The dark smile changed, transformed itself into a terrible glare. “But mine is. And that is all I am concerned about. I’m tired, Clay. I came back to you, not because I wanted to, but because I was compelled to. I played a game with you, and for the game to end I must finish it. So here I am. And this is all I have for you and all you will get from me, for I know very well how my own story shall end. Oh, there’s more for you, a bit more, but this is the end as it pertains to you and me. My tale has given way to yours. Don’t you see it, or are you still blind, you idiotic human? In the end, as I have said, it has always been about you.”

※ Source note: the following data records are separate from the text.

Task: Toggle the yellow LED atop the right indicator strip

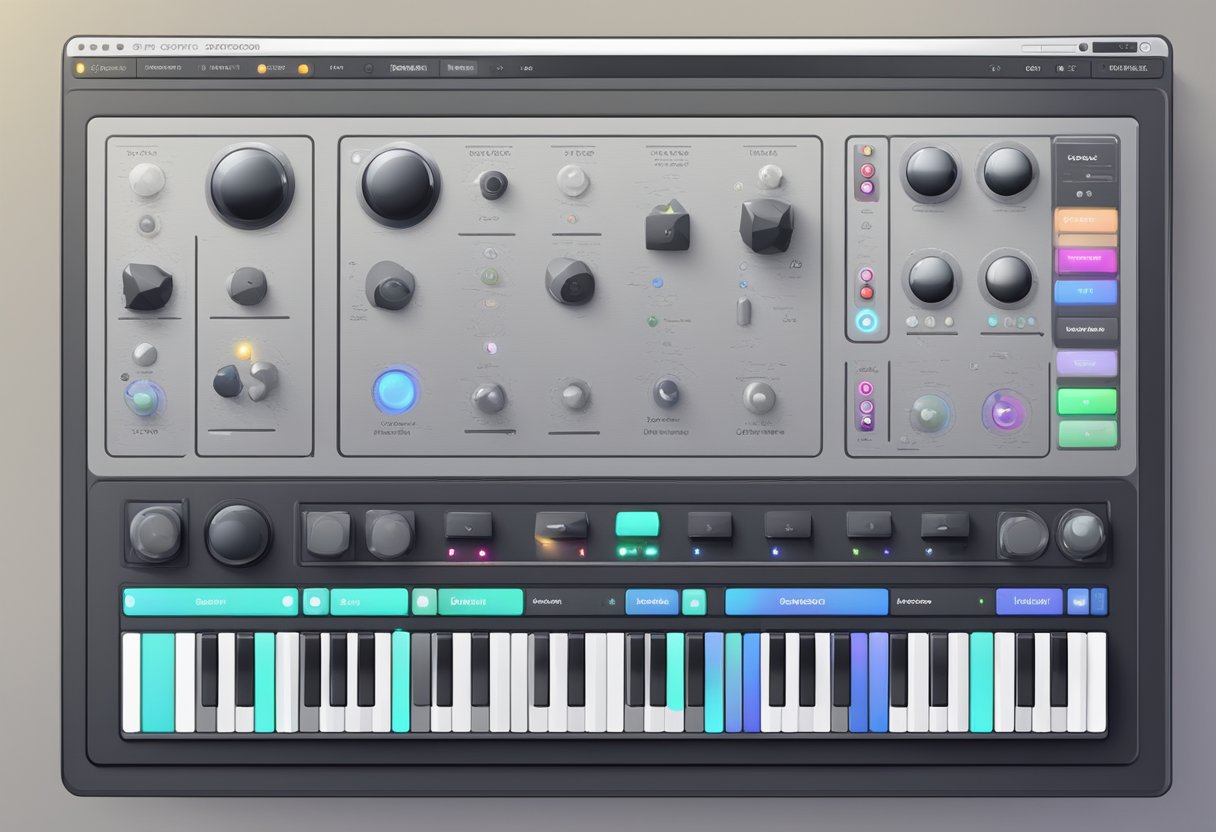Action: click(866, 151)
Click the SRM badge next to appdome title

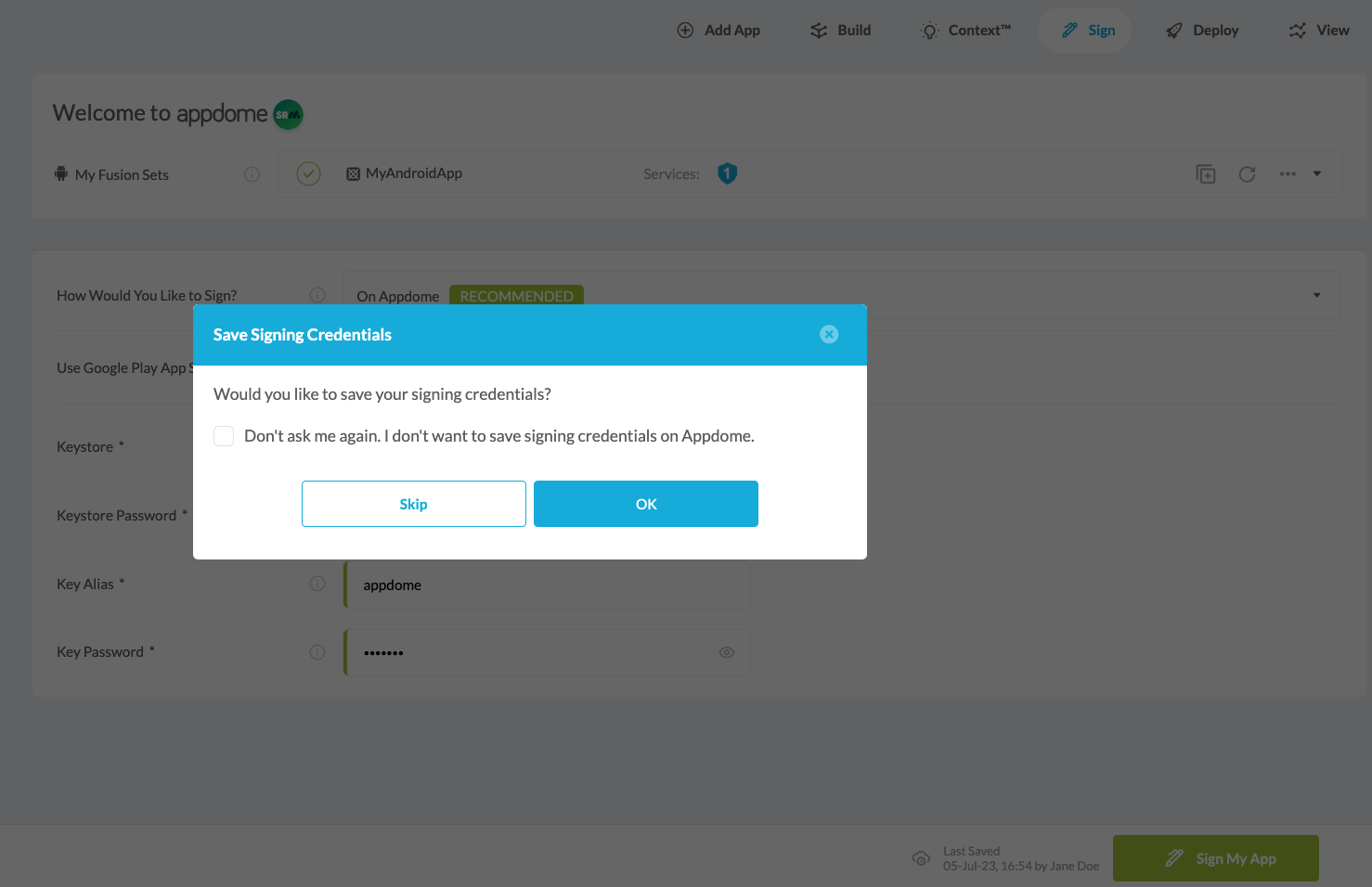click(288, 115)
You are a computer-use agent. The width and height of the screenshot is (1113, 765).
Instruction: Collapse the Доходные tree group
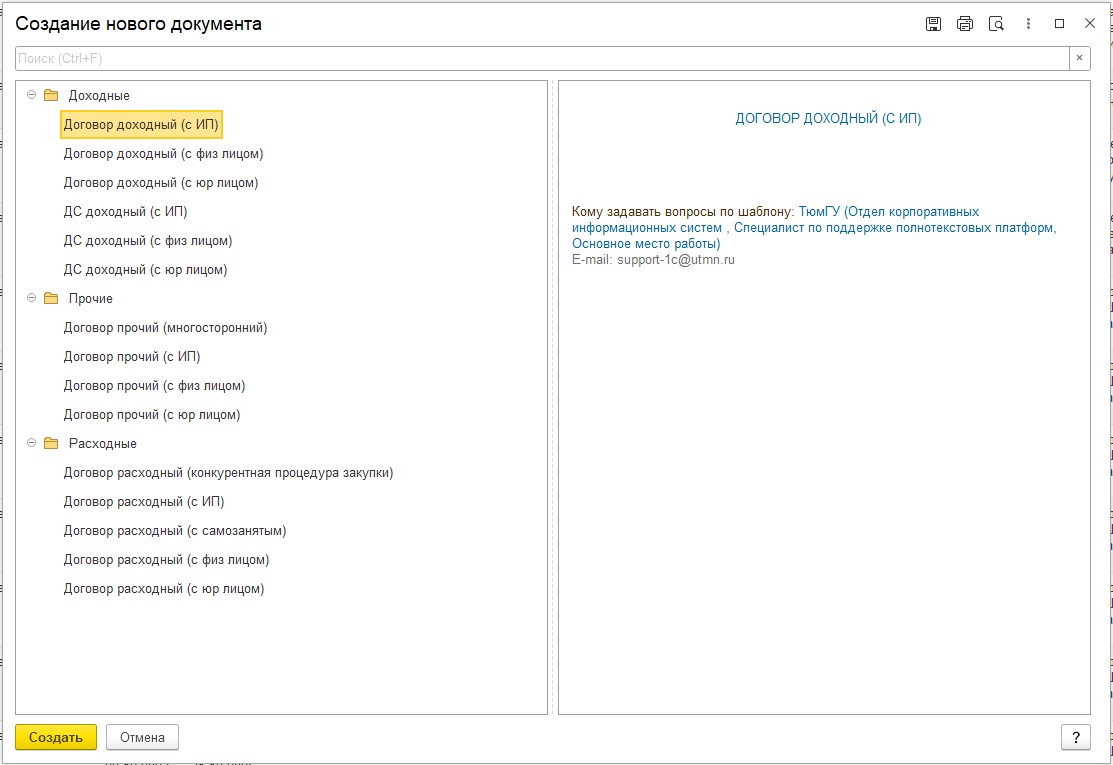tap(31, 96)
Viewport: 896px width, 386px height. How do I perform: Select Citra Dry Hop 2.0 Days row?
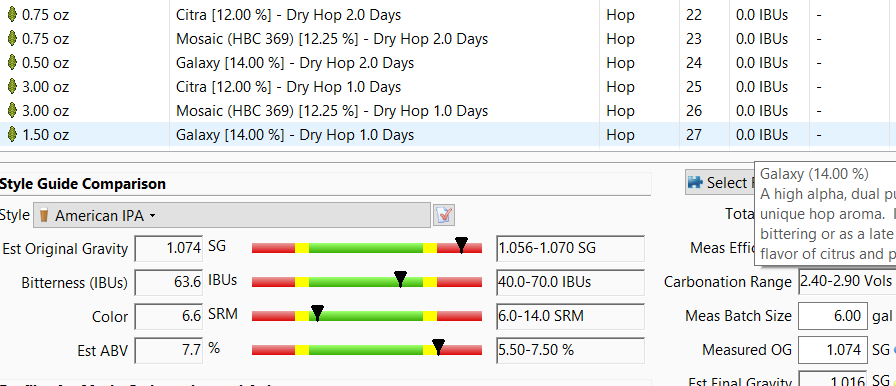[448, 15]
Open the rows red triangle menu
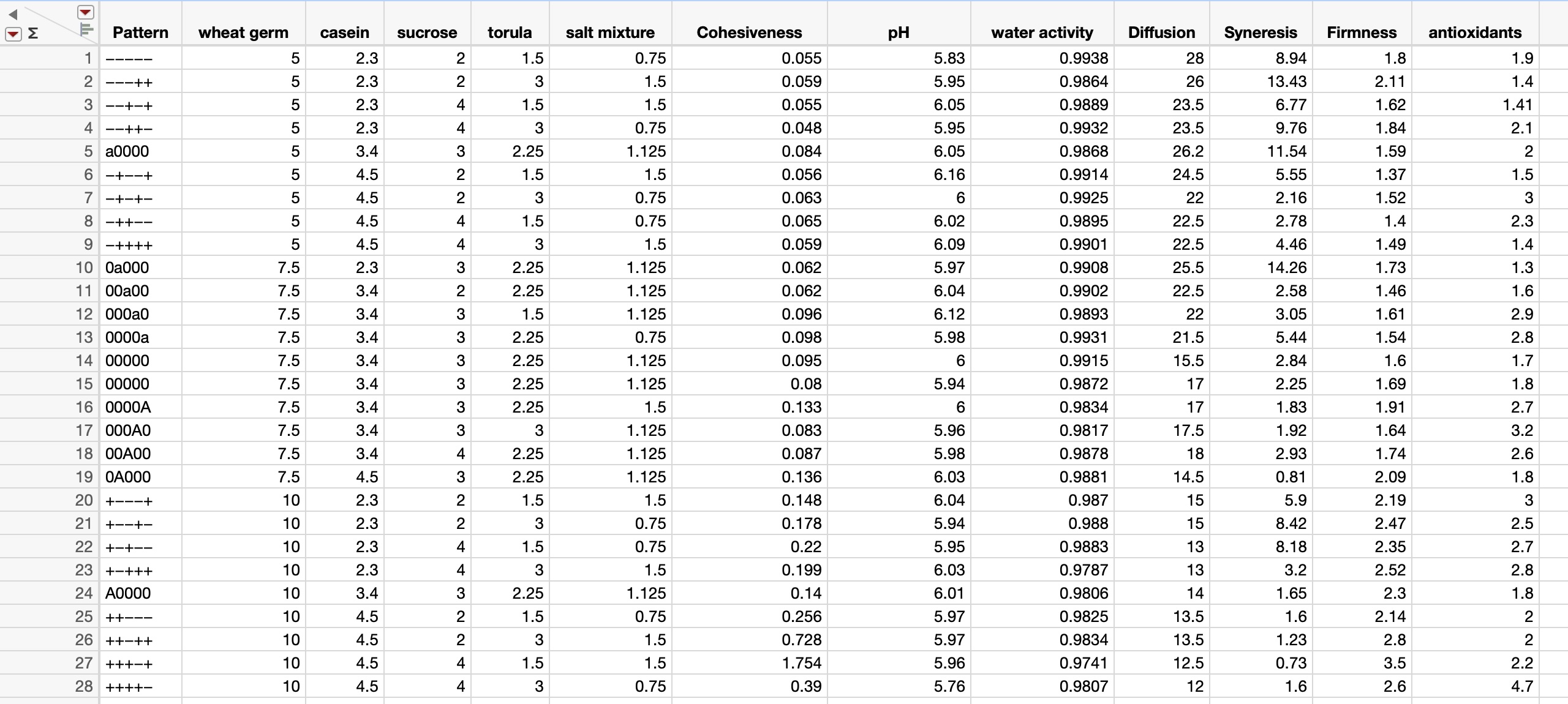Screen dimensions: 1568x704 coord(12,34)

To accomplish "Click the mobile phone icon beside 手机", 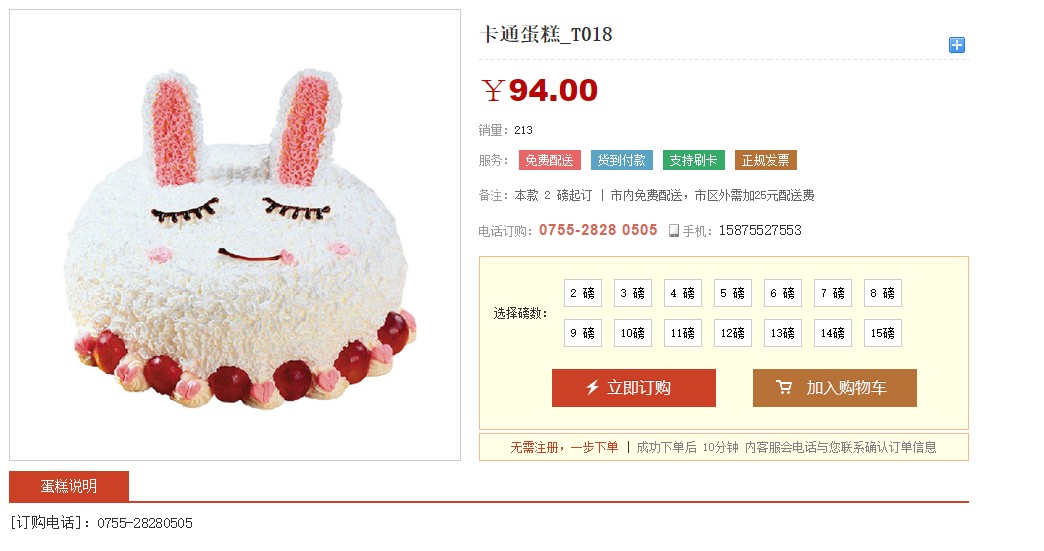I will pos(674,231).
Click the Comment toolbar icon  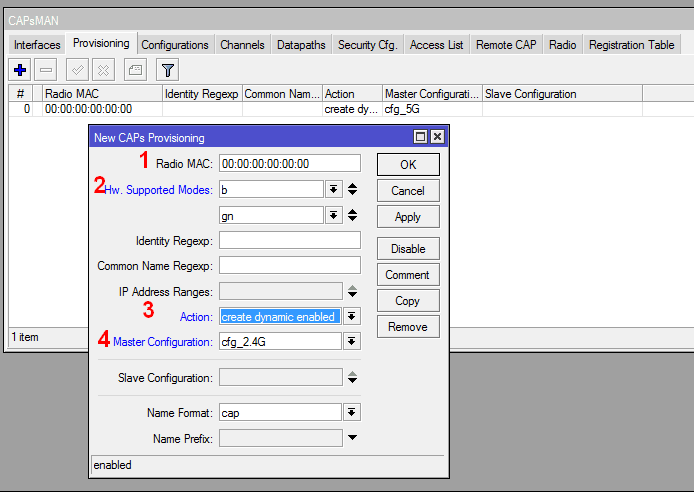pos(134,69)
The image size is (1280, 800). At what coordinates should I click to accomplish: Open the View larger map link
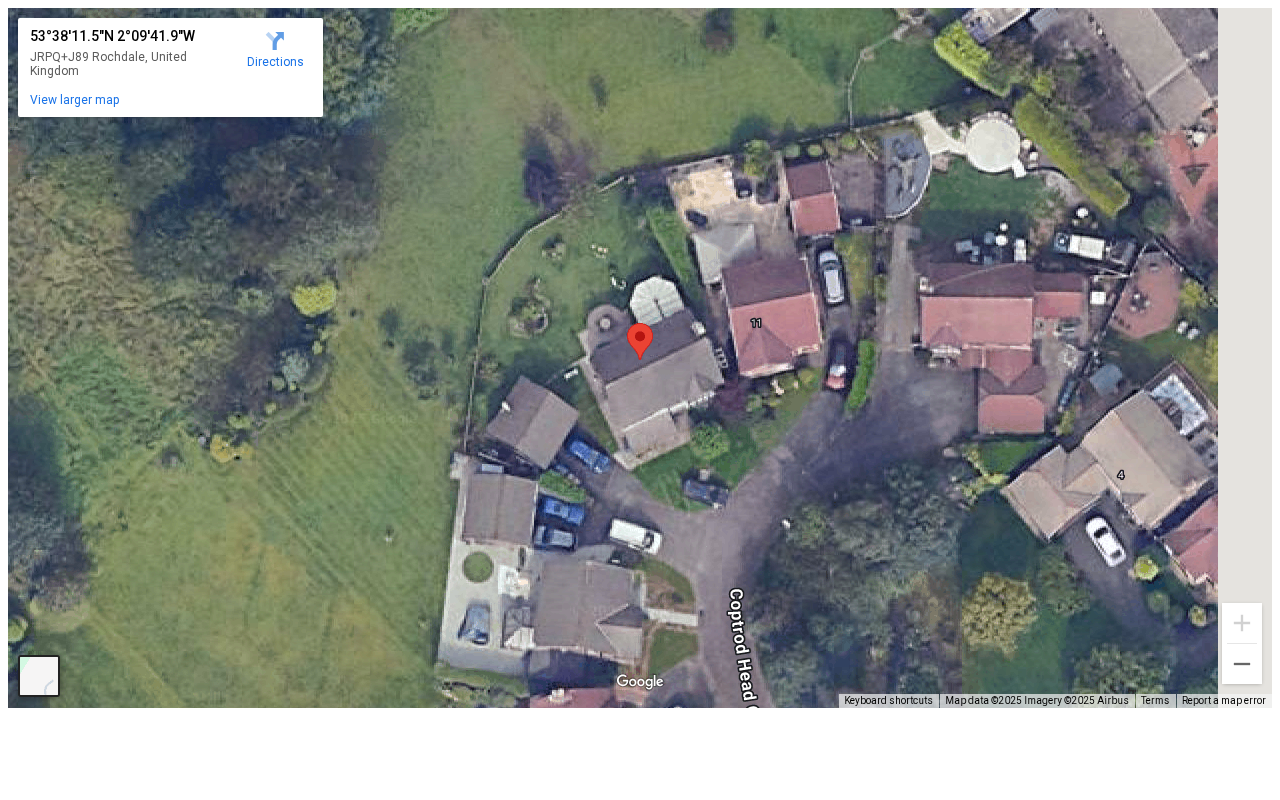click(75, 100)
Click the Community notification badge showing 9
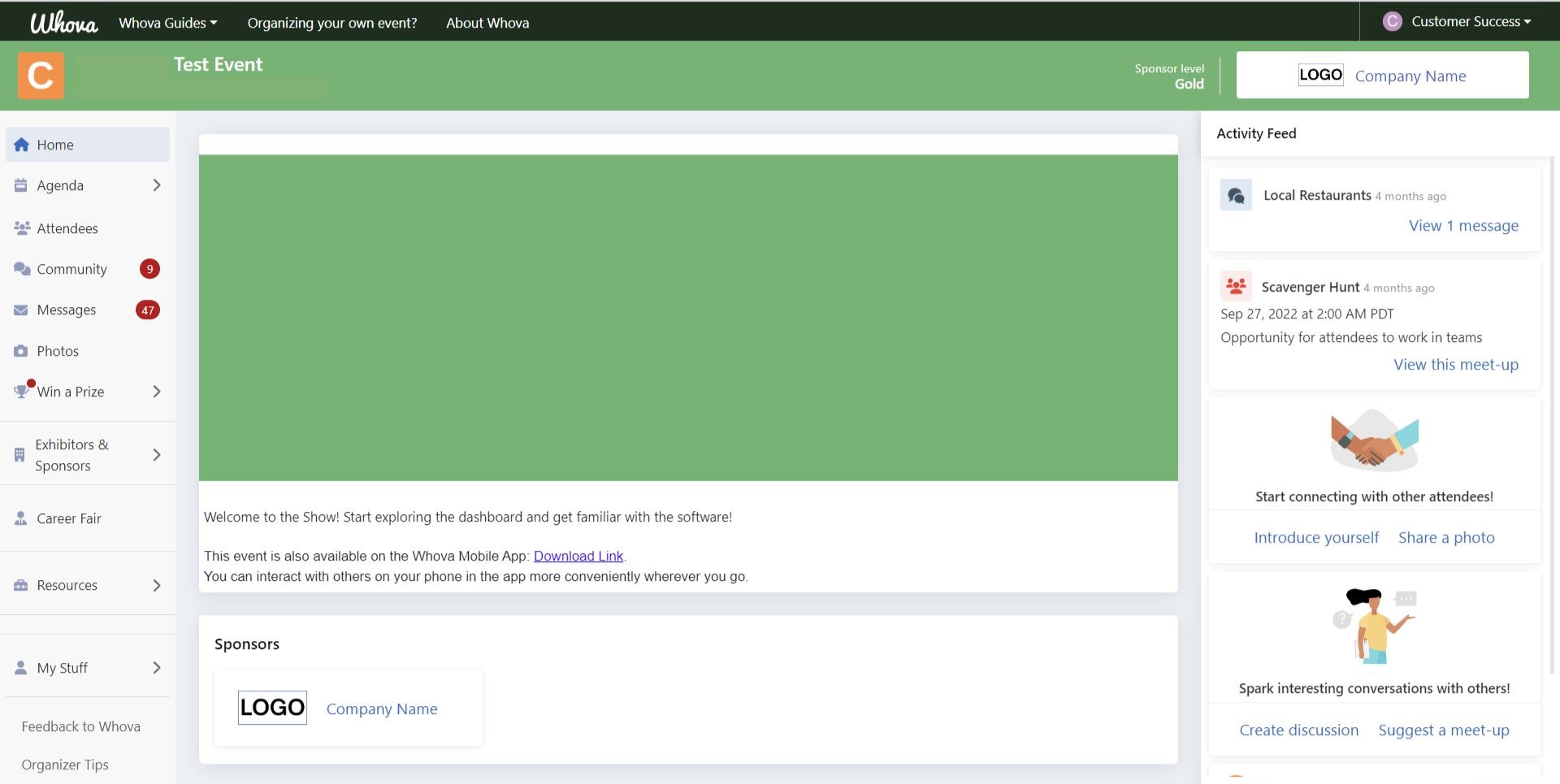Viewport: 1560px width, 784px height. point(150,269)
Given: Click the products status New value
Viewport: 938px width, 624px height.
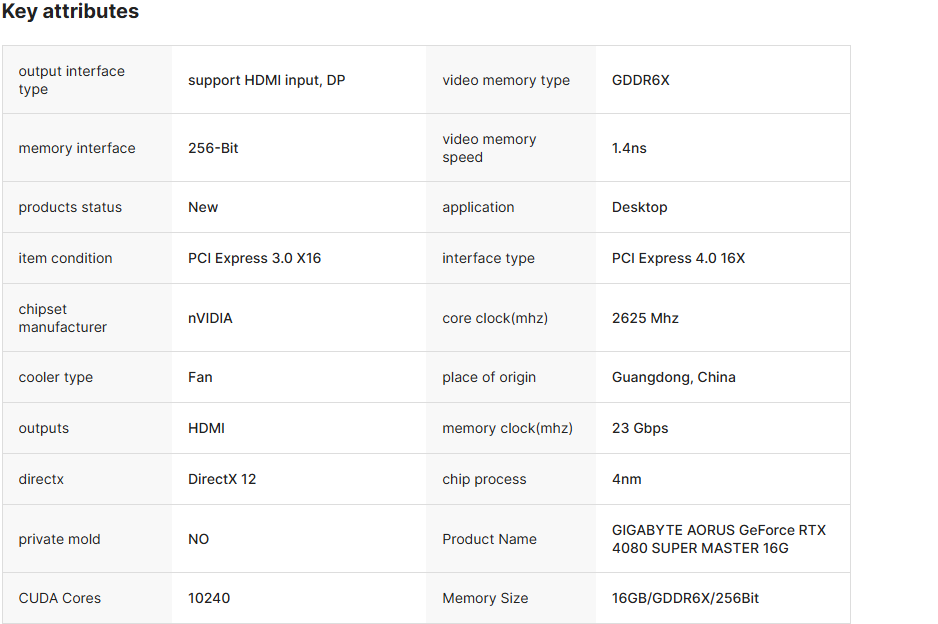Looking at the screenshot, I should (x=203, y=207).
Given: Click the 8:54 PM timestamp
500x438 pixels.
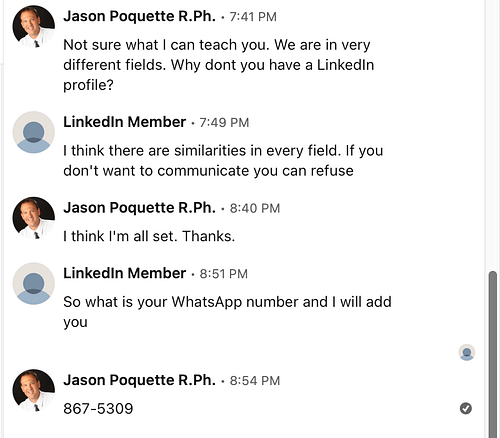Looking at the screenshot, I should pos(255,381).
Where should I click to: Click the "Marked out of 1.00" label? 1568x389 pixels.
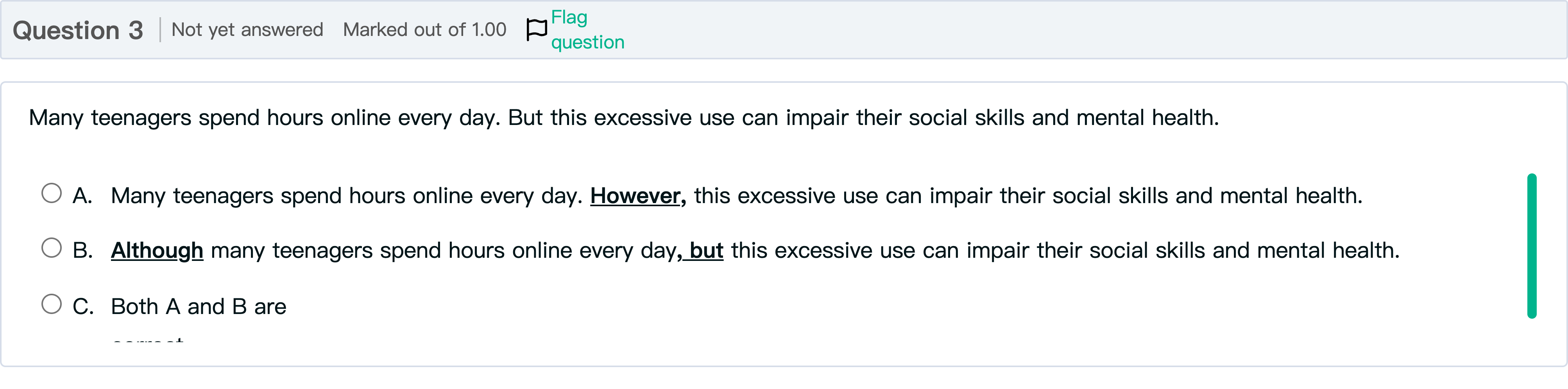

“No,” I said, my emotions heating to a roiling rage. “I don’t see at all what this has to do with me. And without that, it has no ending. And without an ending, it can’t ever be published. So there’s some truth for you!”
“That doesn’t matter.”
“What do you mean it doesn’t matter? That was your aim all along!”
“No.” His mouth curved, revealing white teeth. “It wasn’t. I told you I needed to tell you my story. Yes, I knew you would write it. I knew your ego would find the opportunity irresistible. But my goal all along has been to tell you my story.”
“Just to be heard? Just to ruin my life?” I was shaking now.
“How long do you expect to live, Clay?”
“What?”
“I hope not very long.”
My heart was beating erratically. He glanced at my chest, as though he could see it through my flesh.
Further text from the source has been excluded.